Après avoir questionné la place des plaisirs en ville, le cinquième numéro d’Urbanités interroge la ville comme lieu d’exercice du châtiment. Punition sévère donnée à celui qui a – prétendument ou non – commis une faute, pour le corriger, le châtiment s’inflige aux humains à l’intérieur des enceintes de nos villes par l’exécution en place publique ; contre les murs des cités pour les détruire à coups de bombardements ; en y construisant des murs pour séparer un territoire d’un autre territoire, les détenus de leurs proches. Les travaux de Foucault sur le châtiment (1975) et sur l’hétérotopie (1984) ont ouvert la voie à des réflexions fécondes sur la place du châtiment corporel et des lieux qui lui sont consacrés (voir la thèse d’O. Milhaud (2009) ainsi que les travaux du programme de recherche TerrFerme sur les lieux de réclusion). Certes le châtiment touche inévitablement les corps humains – dans les villes et ailleurs – puisque le « châtiment comme les travaux forcés ou même comme la prison – pure privation de liberté – n’a jamais fonctionné sans un certain supplément punitif qui concerne bien le corps lui-même : rationnement alimentaire, privation sexuelle, coups » (Foucault, 1975 : 23) ; mais il touche aussi la ville, l’utilisant comme dispositif du châtiment, la punissant par la même occasion en tant qu’incarnation du corps social châtié.
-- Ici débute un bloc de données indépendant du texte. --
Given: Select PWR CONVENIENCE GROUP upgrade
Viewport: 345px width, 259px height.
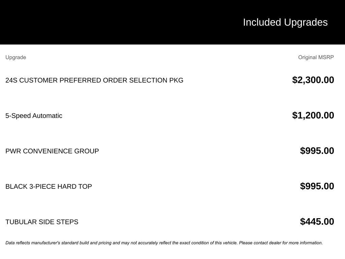Looking at the screenshot, I should (x=52, y=151).
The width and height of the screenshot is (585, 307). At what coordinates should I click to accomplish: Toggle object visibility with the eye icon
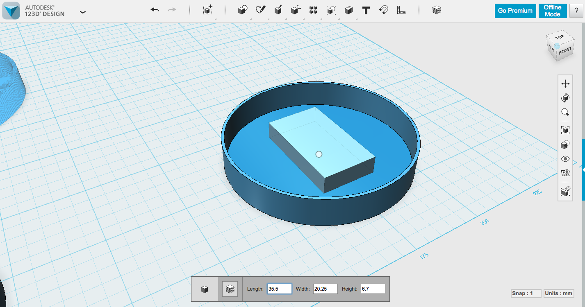(565, 158)
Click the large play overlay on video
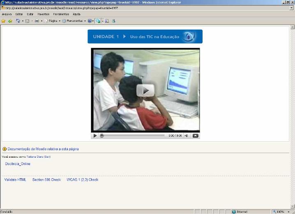 click(145, 90)
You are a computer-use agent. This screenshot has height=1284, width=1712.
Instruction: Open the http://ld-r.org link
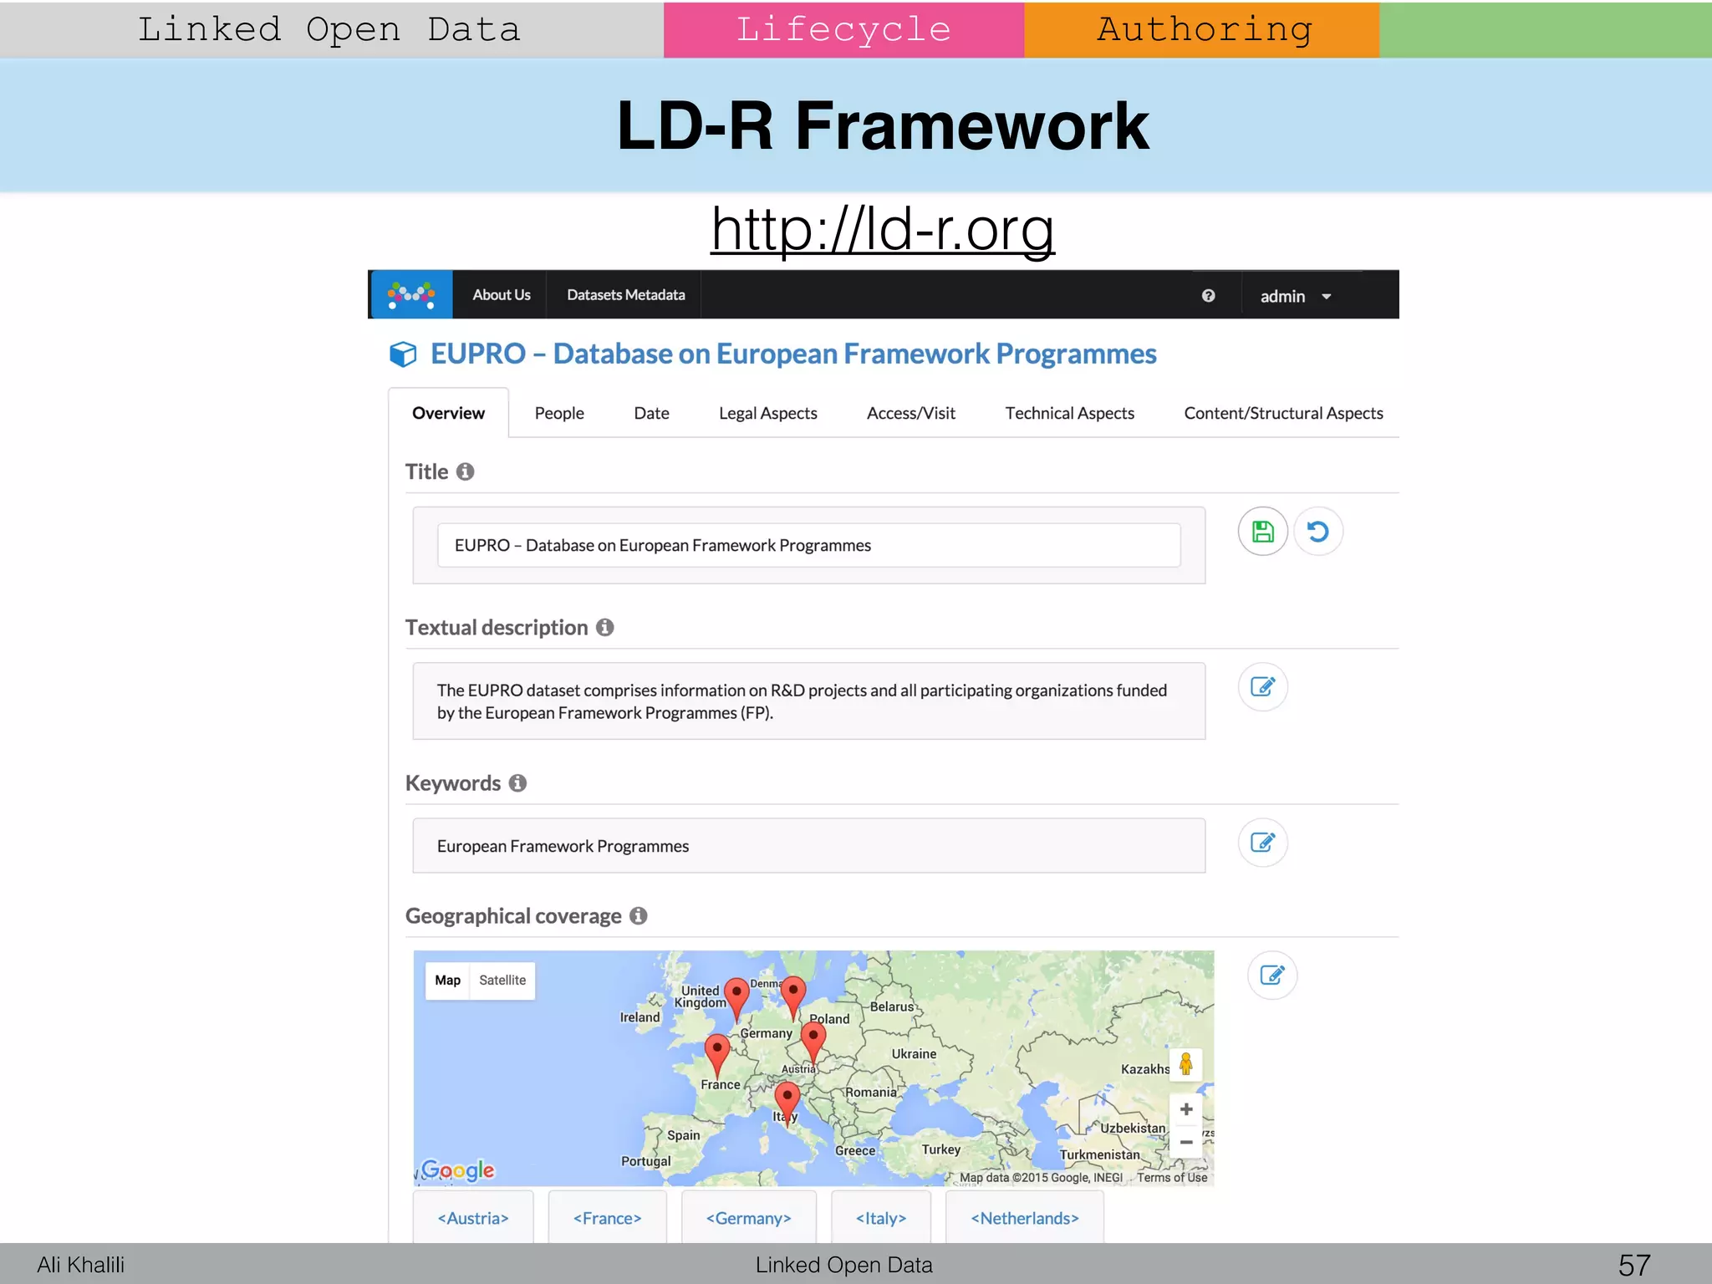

Destructeur d’urbanité, le châtiment produit aussi de l’urbain, par la création de lieux qui lui sont dédiés : prisons, places d’exécution, camps de travail. Dans les temps présents, où la vidéo de la pendaison de Saddam Hussein en 2006 dans une banlieue nord de Bagdad a été visionnée plusieurs millions de fois, la réflexion qui a été ouverte mérite d’être ici poursuivie et illustrée, sur les modalités du châtiment en ville, son inscription spatiale, les lieux qu’il produit, les pratiques et représentations qu’il façonne.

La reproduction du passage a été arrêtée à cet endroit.